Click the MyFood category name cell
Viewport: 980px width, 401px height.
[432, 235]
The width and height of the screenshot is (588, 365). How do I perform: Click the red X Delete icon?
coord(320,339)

┄┄┄┄┄┄┄┄┄┄┄┄┄┄┄┄┄┄┄┄

# [Task brief]
Copy out the full listing, exactly as it stands.

# [Output]
Click the MyFood category name cell
Viewport: 980px width, 401px height.
[432, 235]
The width and height of the screenshot is (588, 365). How do I perform: Click the red X Delete icon?
coord(320,339)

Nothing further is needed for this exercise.